Archive

Posts Tagged ‘Wikipedia’

SQL usage: schema evolution

January 30, 2011 No comments

My first serious involvement with SQL, about 15 years ago, was writing a parser for the grammar specified in the ISO SQL-92 Standard. One of the things that surprised me about SQL was how little source code was generally available (for testing) and the almost complete lack of any published papers on SQL usage (its always better to find out about where the pot-holes are from other peoples’ experience).

The source code availability surprie is largely answered by the very close coupling between source and data that occurs with SQL; most SQL source is closely tied to a database schema and unless you have a need to process exactly the same kind of data you are unlikely to have any interest having access to the corresponding SQL source. The growth in usage of MySQL means that these days it is much easier to get hold of large amounts of SQL (large is a relative term here, I suspect that there are probably many orders of magnitude fewer lines of SQL in existence than there is of other popular languages).

In my case I was fortunate in that NIST released their SQL validation suite for beta testing just as I started to test my parser (it had taken me a month to get the grammar into a manageable shape).

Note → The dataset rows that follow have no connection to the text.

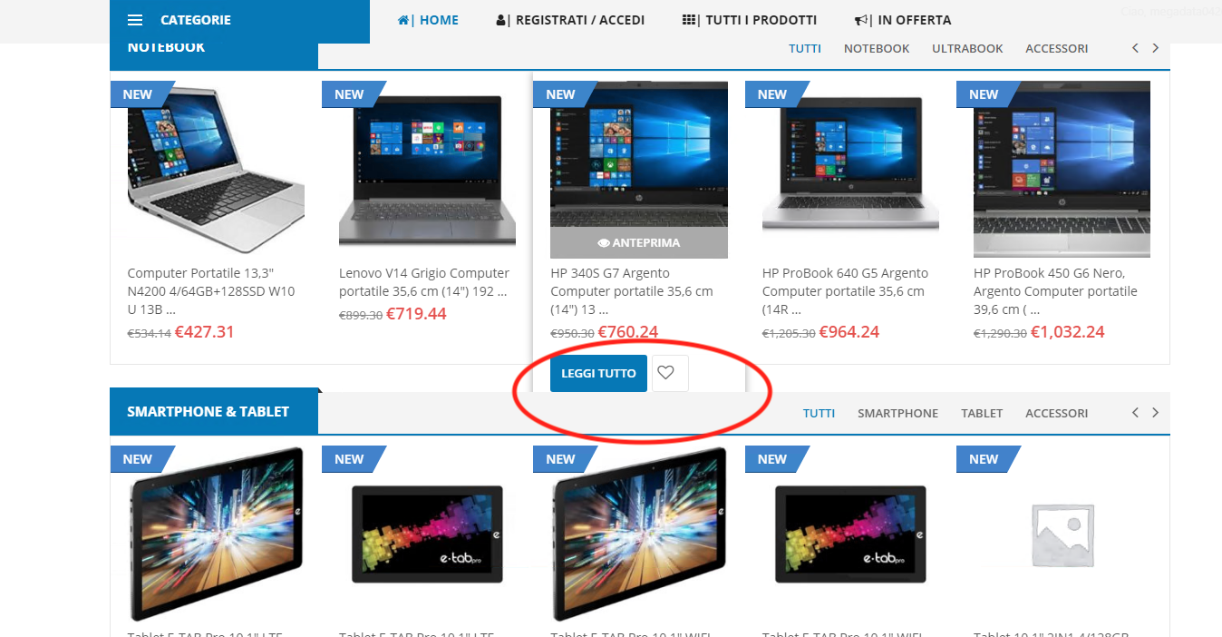Viewport: 1222px width, 637px height.
Task: Select Smartphone filter tab
Action: (898, 413)
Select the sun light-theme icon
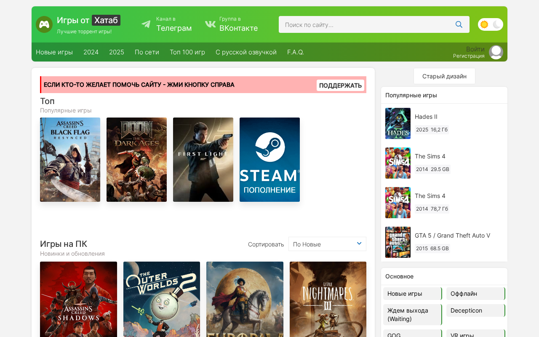 [x=484, y=24]
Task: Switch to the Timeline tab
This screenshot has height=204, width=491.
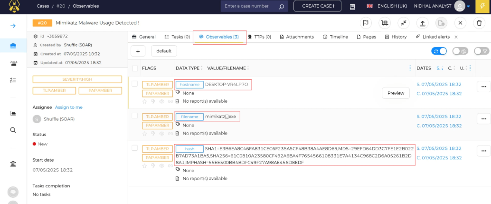Action: pos(335,37)
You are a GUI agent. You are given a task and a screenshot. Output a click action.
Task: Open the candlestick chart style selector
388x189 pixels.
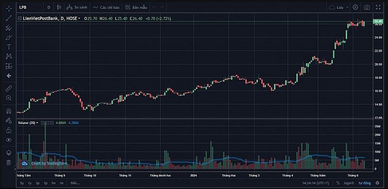tap(59, 7)
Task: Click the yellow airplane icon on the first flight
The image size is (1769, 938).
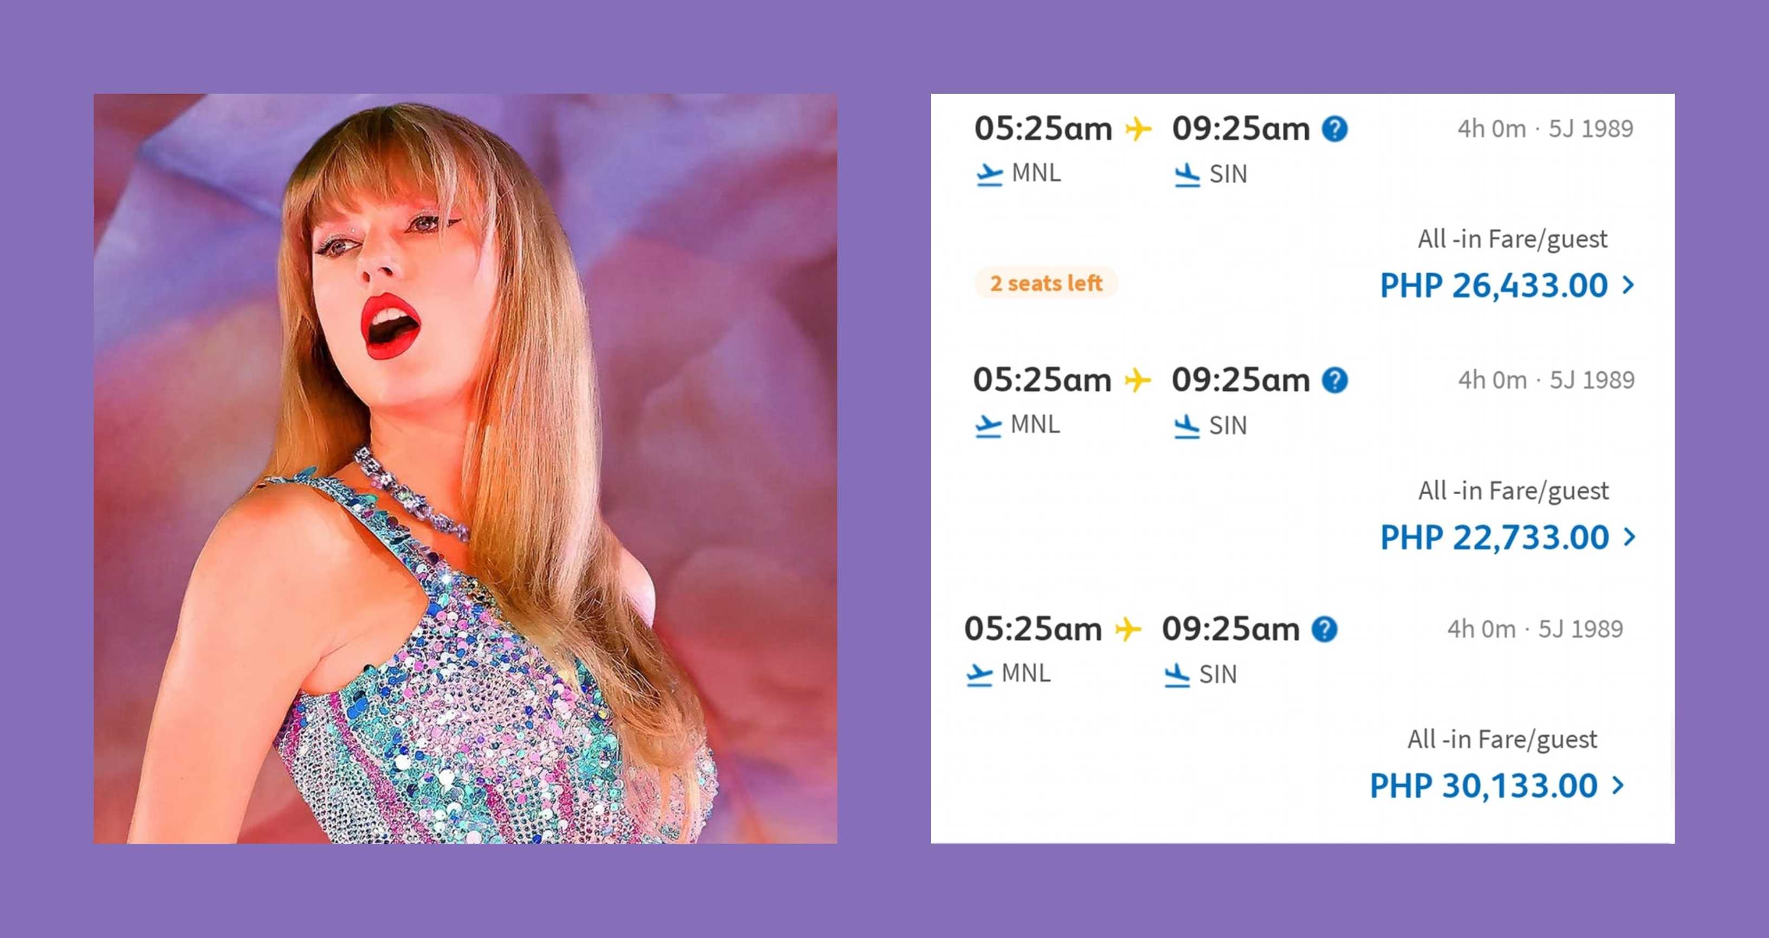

Published research on SQL usage continues to be thin on the ground and I was pleased to recently discover a paper combining empirical work on SQL usage with another rarely researched topic, declaration usage e.g., variables and types or in this case schema evolution (for instance, changes in the table columns over time).

The researchers only analyzed one database, the 171 releases of the schema used by Wikipedia between April 2003 and November 2007, but they also made their scripts available for download and hopefully the results of applying them to lots of other databases will be published.

Not being an experienced database person I don’t know how representative the Wikipedia figures are; the number of tables increased from 17 to 34 (100% increase) and the number of columns from 100 to 242 (142%). A factor of two increase sounds like a lot but I suspect that all but one these columns occupy a tiny fraction of the 14GB that is the current English Wikipedia.